Last Sunday 16-year-old Fatima Hjeiji was shot dead by Israeli forces as she approached a group of five Israeli border police officers in Jerusalem, allegedly carrying a kitchen knife with the intention of attacking them. Sheren Khalel talks to her family who remembers the teen as an activist, poet, and stellar math student. “Even though Fatima was a young girl, she had a very strong personality — very strong,” Fatima’s grandfather says. “Ever since she was a little kid she was always carrying the Palestinian flag, speaking about Palestinian land. She went to Jerusalem to be in solidarity with the prisoners, she went to Jerusalem for Palestine.”
The Jahalin Bedouin in Jabal al-Baba face imminent demolition. Mersiha Gadzo reports: “Forty-two-year-old Atallah Mazara’a from the Jahalin Bedouin tribe recalls a time when residents were free to move, unhindered by concrete walls and unobtainable permits. Such a scenario today remains a distant dream, even though Jerusalem is only 2.5 miles away. Now, Bedouin communities stand in the way of the E1 zone, which would expand settlements from Ma’ale Adumim to occupied East Jerusalem.”
The fifth annual Palestine Marathon kicked off on Friday in the West Bank city of Bethlehem—with 6,000 runners participating.
On Friday night, Mazen Fuqaha, a senior leader of Hamas’ military wing, the al-Qassam Brigades was gunned down in the Tell al-Hama neighborhood. Gaza’s ministry of interior said in a statement the weapon was a pistol with a silencer, a sure sign of a professional hit and a first in Gaza since Israeli forces withdrew from the Strip. Ahmed Alnouq writes Palestinians in Gaza are wondering if another war is about to break out between Hamas and Israel after two months of an uptick in tensions. Salwa, a law student at Al-Azhar University said she fears war is indeed at Gaza’s door, “I wish I will die before it starts. During war, I psychologically die many times a day.”
Palestinian activists on Sunday filmed Israeli forces dragging 8-year-old Sufian Abu Hitah through the al-Harika neighborhood of Hebron in the occupied West Bank for more than hour. The video, received and edited by Israeli rights group B’Tselem, shows the boy crying and barefoot, being pulled by his arm by Israeli forces as they tried to get the boy to identify other children who soldiers suspected of throwing rocks and Molotov cocktails at the nearby illegal Israeli settlement of Kiryat Arba earlier that day.

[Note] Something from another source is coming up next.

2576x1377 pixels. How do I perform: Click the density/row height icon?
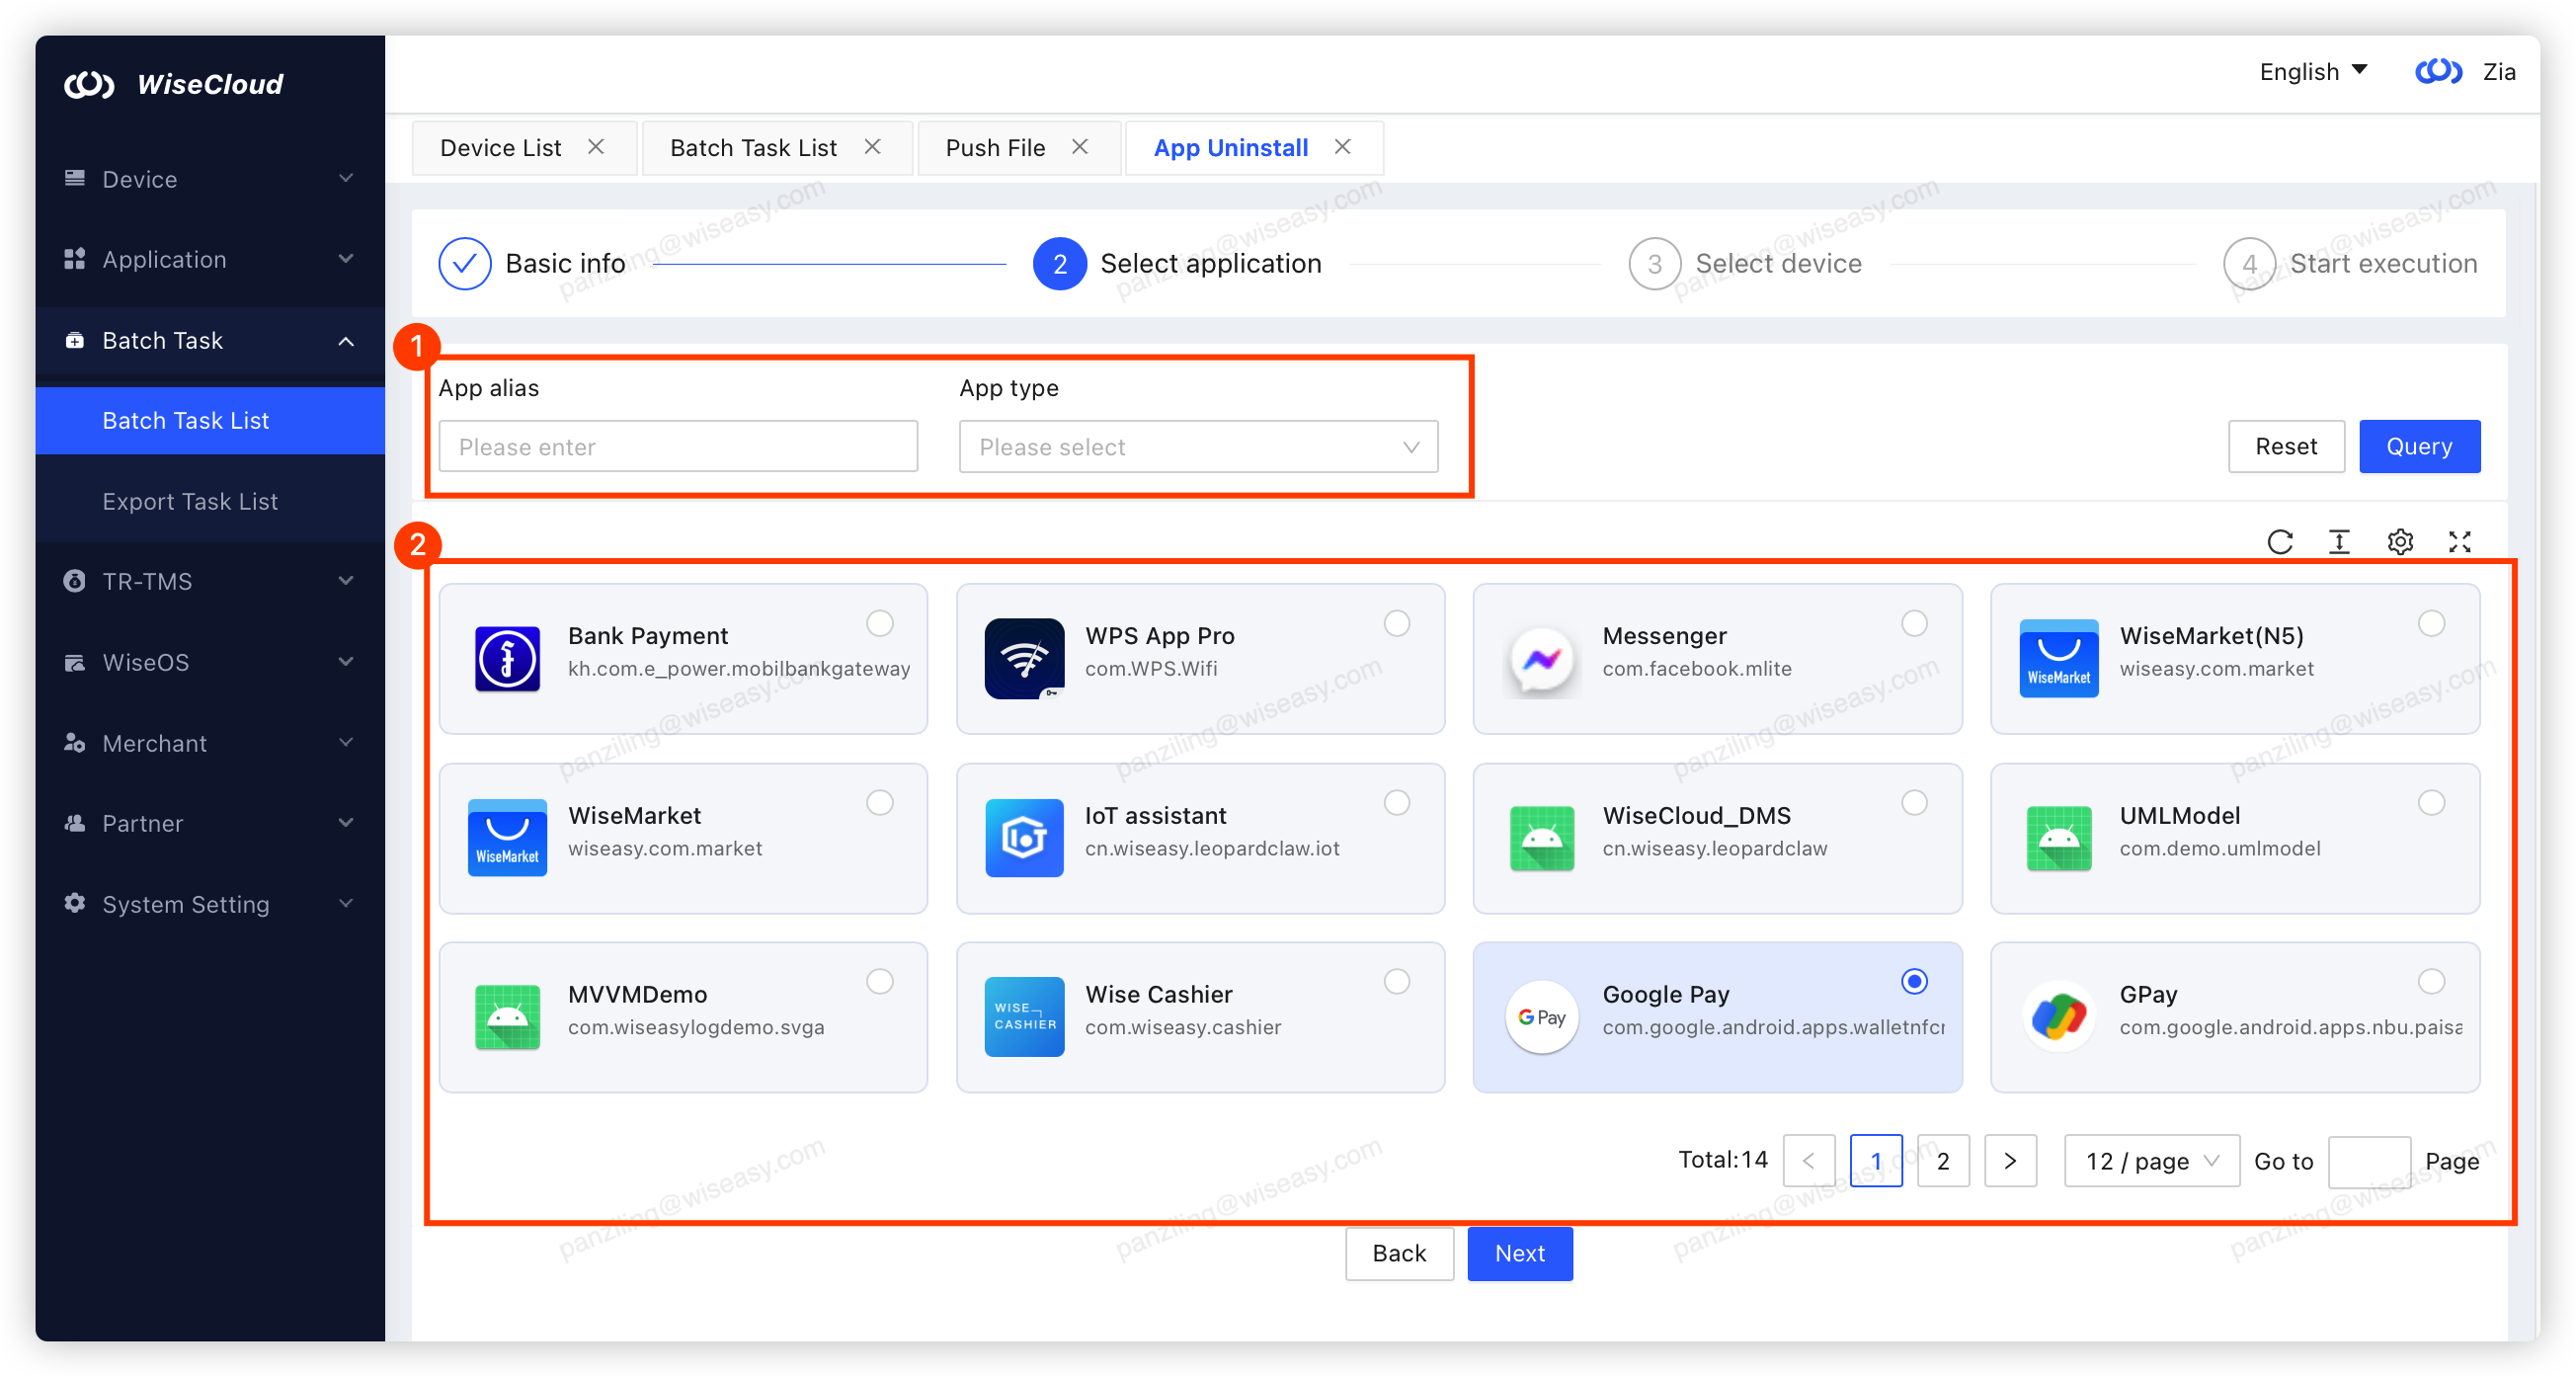(2339, 541)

Around 2,000 mourners marched on Friday in the Bethlehem-area village of al-Walaja for the funeral of slain Basil al-Araj, 36, who was slain by Israeli forces March 6.
Palestinian Authority police beat and shooting pepper spray and tear gas at Palestinians protesting the death of Basil al-Araj, the imprisonment of his five friends and the court’s decision to pursue charges against them for allegedly storing illegal weapons.

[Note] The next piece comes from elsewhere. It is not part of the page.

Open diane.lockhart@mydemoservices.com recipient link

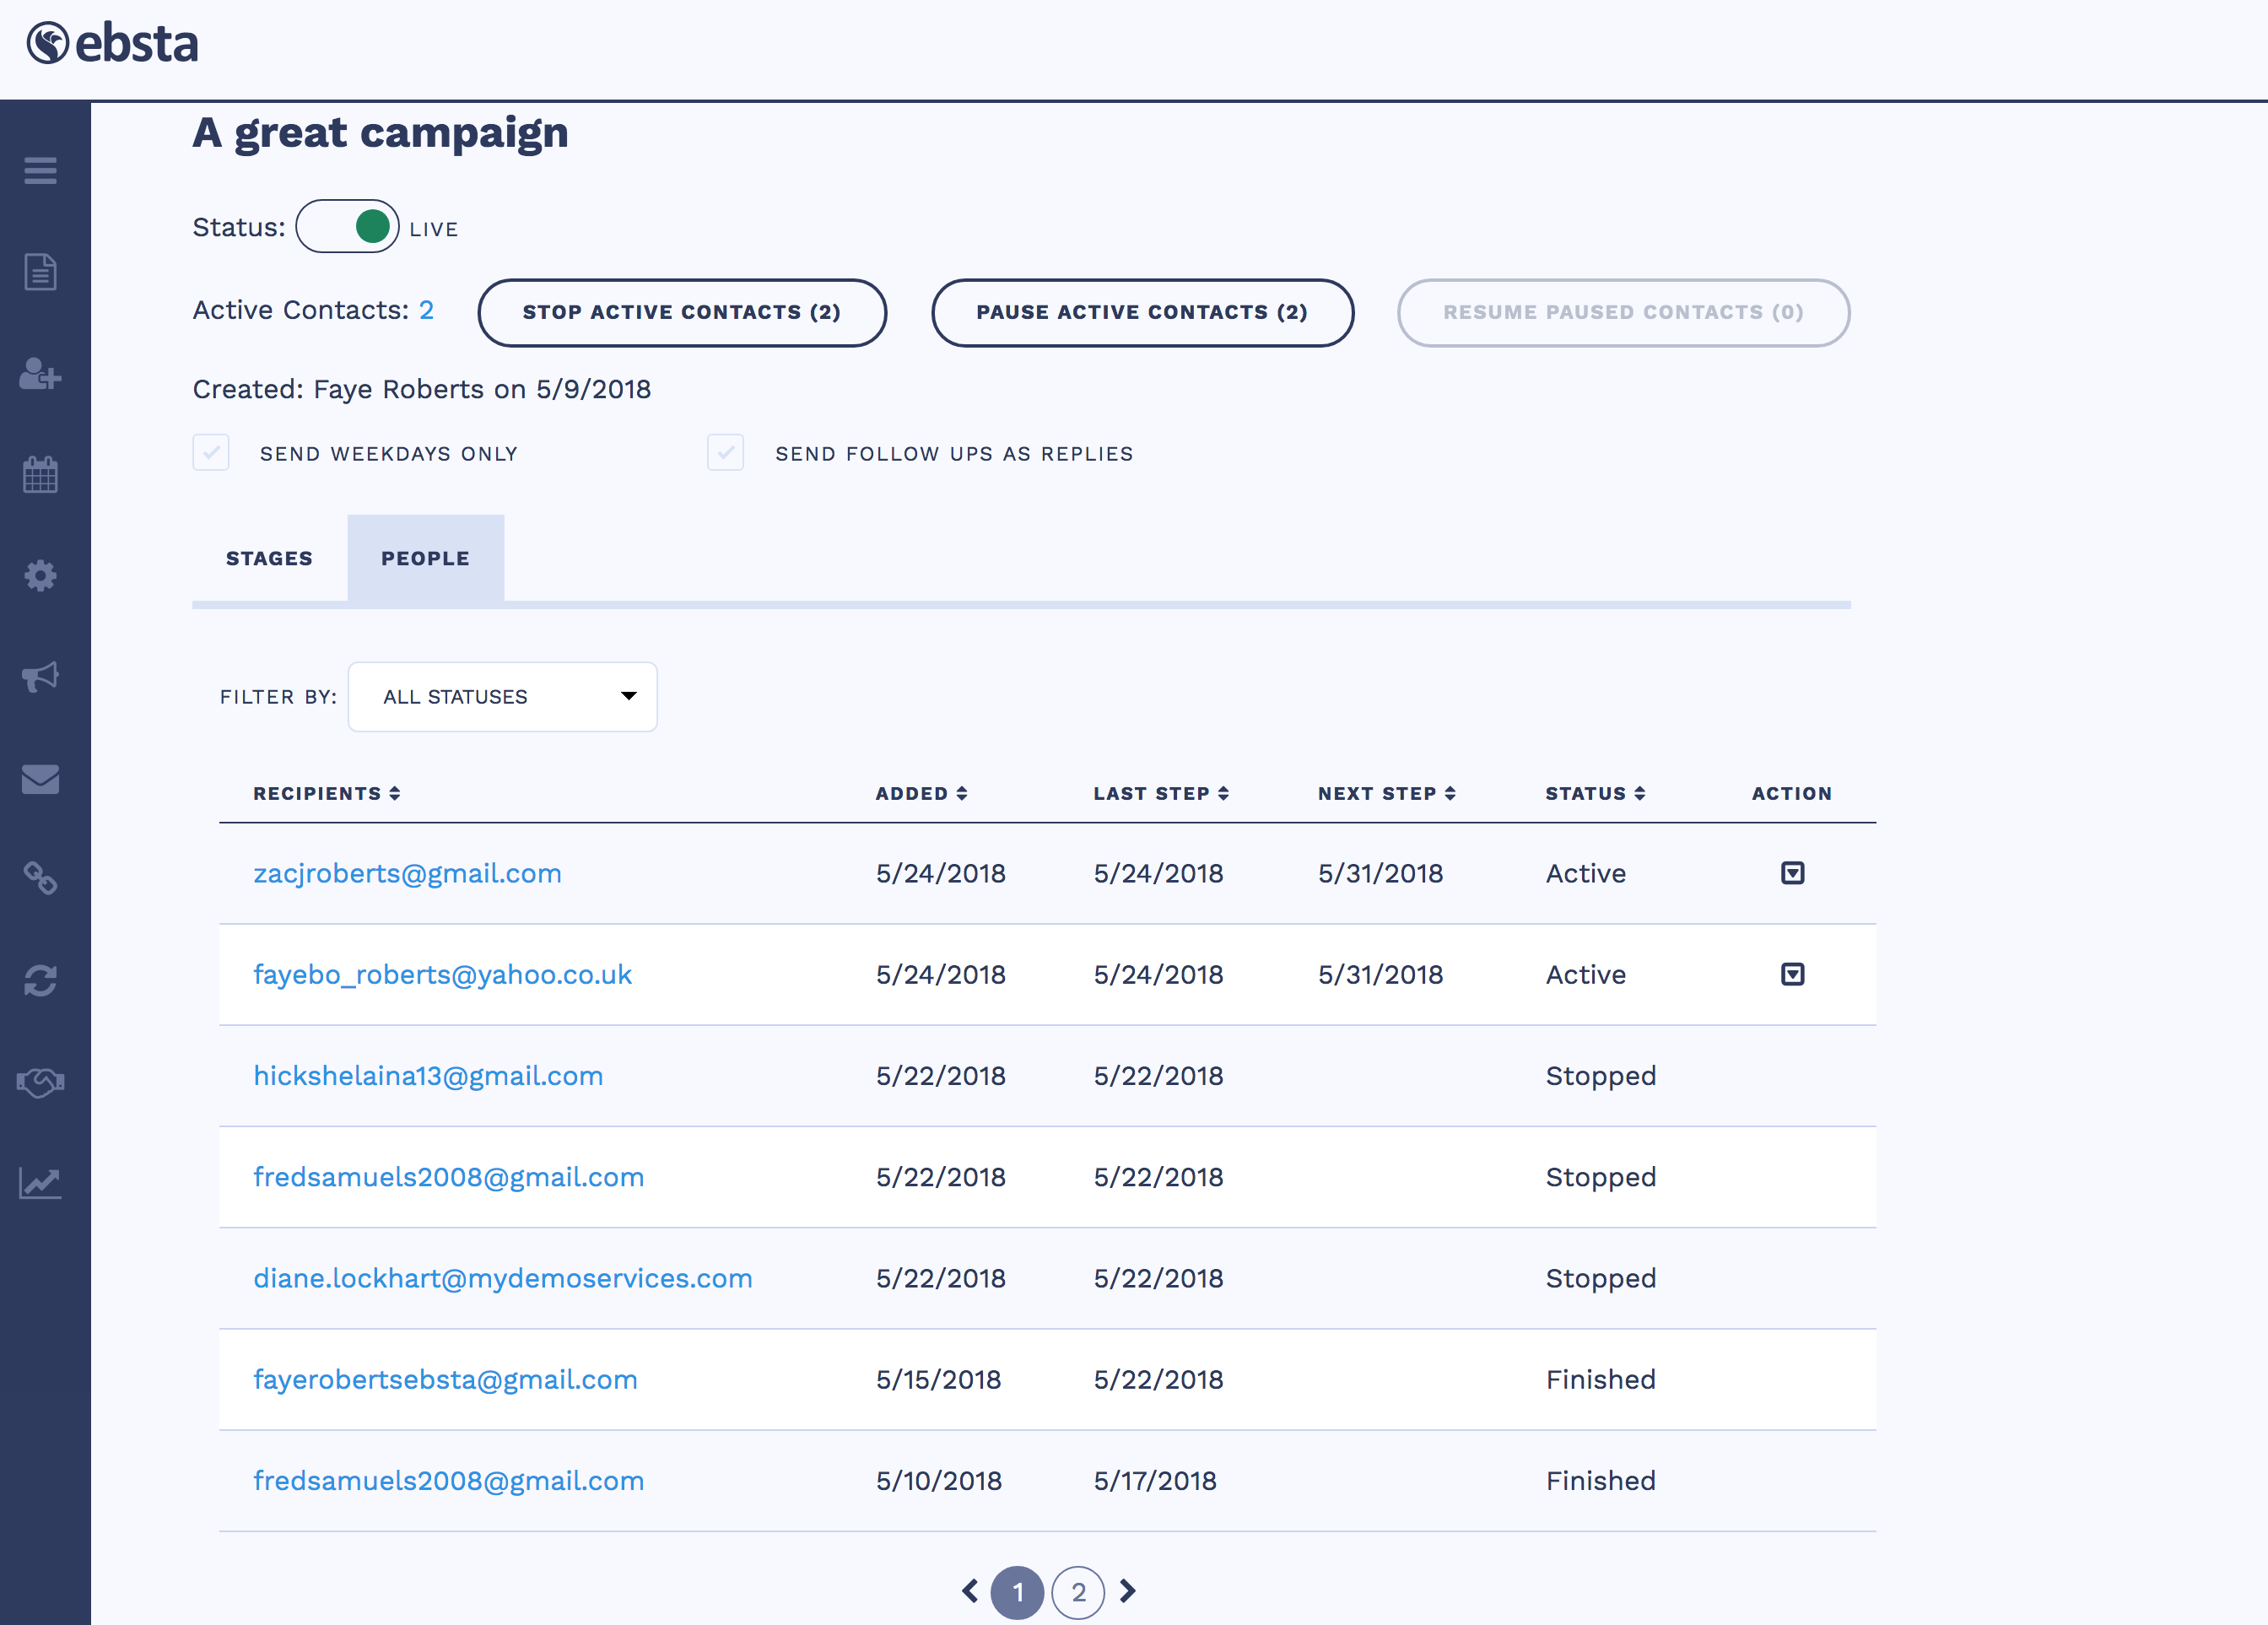[x=502, y=1278]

On March 8, women in Gaza marked International Women’s Day along with their counterparts in the countries across the globe. But in Gaza, International Women’s Day is less of a celebration and more of a harsh and painful reminder of three wars in the last decade, and years of siege. Laila Qarmout, 57, a member of the General Union of Palestinian Women said: “Women are indoctrinated from the age of five to see ourselves as less than our brothers or less than our husbands. Despite this, we have struggled a lot against the world’s only long-running occupation. Women know too well the iniquity of repression.”
On his second long-term hunger strike in the past year, Palestinian journalist Mohammed al-Qiq’s health is deteriorating faster than anyone expected, leaving his family to plea for support before it is too late. “If Mohammed were to quit his hunger strike now, the first one that almost killed him would be for nothing, so he feels he must continue his strike—not just for himself, but for all the other Palestinian prisoners on strike against their administrative detention as well — they must stay strong together,” Fayha Salash, Mohammed’s wife, tells Mondoweiss.